§ Request: Turn each line of the items below into a row of a Markdown table with two columns, Row and Line. Leave out blank lines.
--
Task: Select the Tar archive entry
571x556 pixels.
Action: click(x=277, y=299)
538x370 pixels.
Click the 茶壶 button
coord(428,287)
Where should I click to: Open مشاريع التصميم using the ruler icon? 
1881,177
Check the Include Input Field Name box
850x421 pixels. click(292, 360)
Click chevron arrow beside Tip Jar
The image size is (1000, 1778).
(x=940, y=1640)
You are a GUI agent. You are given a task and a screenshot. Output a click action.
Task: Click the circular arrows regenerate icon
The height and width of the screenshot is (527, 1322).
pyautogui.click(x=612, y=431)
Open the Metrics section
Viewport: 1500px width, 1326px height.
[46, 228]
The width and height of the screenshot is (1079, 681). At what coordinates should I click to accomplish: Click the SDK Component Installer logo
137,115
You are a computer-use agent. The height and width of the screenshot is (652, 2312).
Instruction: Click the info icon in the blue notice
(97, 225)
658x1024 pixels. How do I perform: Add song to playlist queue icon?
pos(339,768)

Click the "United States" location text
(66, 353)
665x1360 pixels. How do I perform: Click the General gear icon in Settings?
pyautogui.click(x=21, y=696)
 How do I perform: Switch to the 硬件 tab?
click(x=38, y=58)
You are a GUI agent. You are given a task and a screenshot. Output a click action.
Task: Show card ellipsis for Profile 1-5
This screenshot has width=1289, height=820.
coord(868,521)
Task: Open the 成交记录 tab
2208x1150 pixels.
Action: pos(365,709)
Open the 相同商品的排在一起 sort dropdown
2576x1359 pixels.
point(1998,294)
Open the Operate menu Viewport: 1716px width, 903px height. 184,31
--
§ Correct result:
| Row | Line |
|---|---|
| 1 | Task: Select the Tar archive entry |
| 2 | 571x556 pixels. |
| 3 | Action: click(x=277, y=299) |
| 4 | 538x370 pixels. |
| 5 | Click the 茶壶 button |
| 6 | coord(428,287) |
| 7 | Where should I click to: Open مشاريع التصميم using the ruler icon?  |
| 8 | 1881,177 |
| 9 | Check the Include Input Field Name box |
| 10 | 850x421 pixels. click(292, 360) |
| 11 | Click chevron arrow beside Tip Jar |
| 12 | The image size is (1000, 1778). |
| 13 | (x=940, y=1640) |
| 14 | You are a GUI agent. You are given a task and a screenshot. Output a click action. |
| 15 | Task: Click the circular arrows regenerate icon |
| 16 | The height and width of the screenshot is (527, 1322). |
| 17 | pyautogui.click(x=612, y=431) |
| 18 | Open the Metrics section |
| 19 | Viewport: 1500px width, 1326px height. |
| 20 | [46, 228] |
| 21 | The width and height of the screenshot is (1079, 681). At what coordinates should I click to accomplish: Click the SDK Component Installer logo |
| 22 | 137,115 |
| 23 | You are a computer-use agent. The height and width of the screenshot is (652, 2312). |
| 24 | Instruction: Click the info icon in the blue notice |
| 25 | (97, 225) |
| 26 | 658x1024 pixels. How do I perform: Add song to playlist queue icon? |
| 27 | pos(339,768) |
| 28 | Click the "United States" location text |
| 29 | (66, 353) |
| 30 | 665x1360 pixels. How do I perform: Click the General gear icon in Settings? |
| 31 | pyautogui.click(x=21, y=696) |
| 32 |  How do I perform: Switch to the 硬件 tab? |
| 33 | click(x=38, y=58) |
| 34 | You are a GUI agent. You are given a task and a screenshot. Output a click action. |
| 35 | Task: Show card ellipsis for Profile 1-5 |
| 36 | This screenshot has width=1289, height=820. |
| 37 | coord(868,521) |
| 38 | Task: Open the 成交记录 tab |
| 39 | 2208x1150 pixels. |
| 40 | Action: pos(365,709) |
| 41 | Open the 相同商品的排在一起 sort dropdown |
| 42 | 2576x1359 pixels. |
| 43 | point(1998,294) |
| 44 | Open the Operate menu Viewport: 1716px width, 903px height. 184,31 |